My recent work volunteering at Jacobs Hall offers me access to a 4x8 ShopBot router, which is fantastic for cutting plywood. I knew I’d be purchasing the plywood through Jacobs, but hadn’t picked out a sheet prior and therefore didn’t know the final thickness. Since I intended on using some close-fit joints from the start, the sheet thickness was important, so I included it as a parameter in Fusion360 as I worked on the model, along with some others that I could quickly adjust on the fly.
For the mill to access all corners of the inside holes, and so the pieces could fit together at all, I added dogbones everywhere with diameter 0.005" larger than the diameter of the cutting tool (this is why I also included "ToolDiameter" as a parameter). The male plugs that fit the dogbone-shaped holes received a bit of a chamfer to aid in assembly, as well. The 0.01" gap between hole size and plywood thickness worked out well: it wasn’t a press fit, but a close fit that located the parts well and didn't require a ton of hammering on my end.
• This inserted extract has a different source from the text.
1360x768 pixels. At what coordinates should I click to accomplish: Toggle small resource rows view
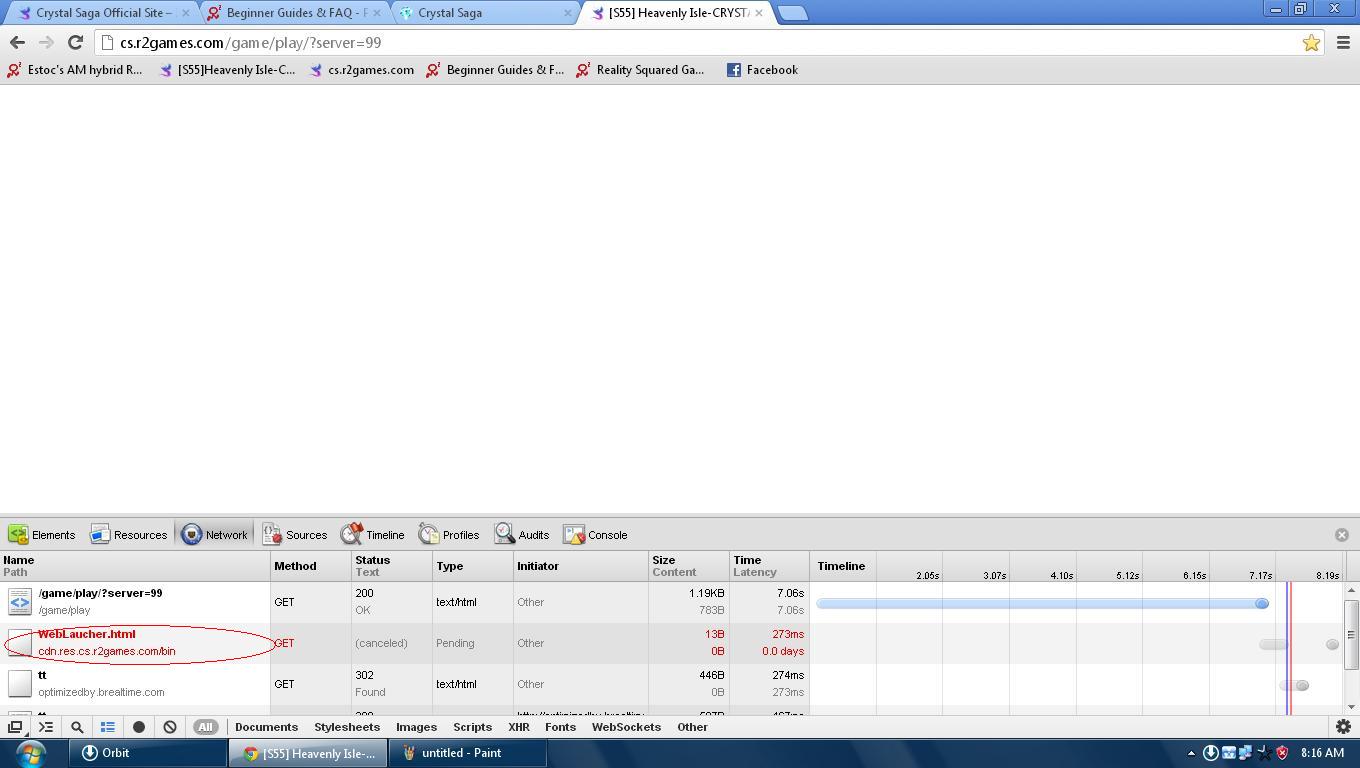(108, 727)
Instead of modeling all the panel pieces individually and assembling them later, I extruded each panel as a separate body in one large part file. This ended up working pretty well for the modeling portion. Unfortunately, when it came time to do the CAM, I had to rotate, align and move all the individual panels to fit them into the stock area.
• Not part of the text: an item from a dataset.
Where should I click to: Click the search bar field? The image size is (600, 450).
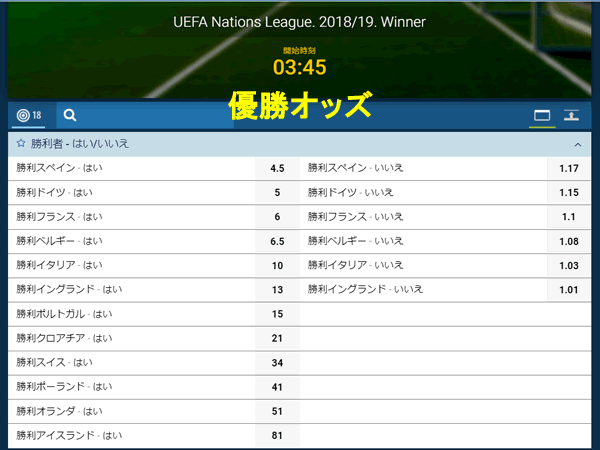click(x=145, y=115)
The milling went smoothly and took about an hour overall with a single ¼” flat endmill. In order to prevent the pieces from flying out after they were cut out, I used the (fantastic) tabbing feature that’s built into Fusion360. It was super easy to use in software and removing the pieces only too a few minutes with a chisel once the cutting was done.
Quick side note: I’d never used plastic brad nails as a fixturing method on a sheet router before but WOW, what an awesome method. You don’t have to worry about the tool milling through any metal nails or screws and they’re fast to remove from leftover stock with a quick snip.
After a bit of sanding, assembly went pretty smoothly, despite my lack of clamps at home. Next up: sound dampening. For this I bought some foam from McMaster-Carr (PN 5692T15). In hindsight, I probably should've gone with less expensive foam from Amazon or elsewhere. Since I plan on replacing these in the future, I needed a way to fasten them to the wood in a removable way, and decided on 3D printed umbrella-shaped plugs. Each orange plug gets an M4 heat-set threaded insert (McMaster PN 94180A353) so it can be tightened against the wood. I love using heat-set threaded inserts for adding threads to 3D printed parts, as they're easy to install with any soldering iron:
I cut all the foam pieces down with a knife and used four or five of my printed umbrella things to hold them in place. Early tests of running the mill inside the box were not inspiring, but the door really made all the difference. I couldn’t fit it on the original 4x8 sheet but cut it out later on, using similar techniques. I left a window area, which I later filled with some tablesaw-cut polycarbonate. With some hot glue to hold the window in place and two hinges to allow the door to swing, I was ready for another test!
I milled a portion of the aluminum base part for my Spinlock mechanism once the door was installed and was impressed by how much the sound was dampened. I later add two simple sheet metal parts and a band to keep the door closed, and am fairly happy with the results so far!
You may notice that the mill seems to be sitting very low in the box, or one of two already-installed drawer slides, in the above photos. The eventual goal is to create a bent sheet metal platform, on which the mill will rest and slide in and out of the box on the drawer slides.
So, that brings us to the list of improvements for Part 2:
Add the aforementioned sheet metal platform for the mill to sit on.
Once the platform is in place, I’ll need to drill a hole in the right side and create some sort of plunger so I can still hit the E-stop from the outside of the box.
The bottom two compartments are filled with junk now, so they’ll need some organizing. I’m thinking of trying some base-mounted drawer slides, which I’ve never used before.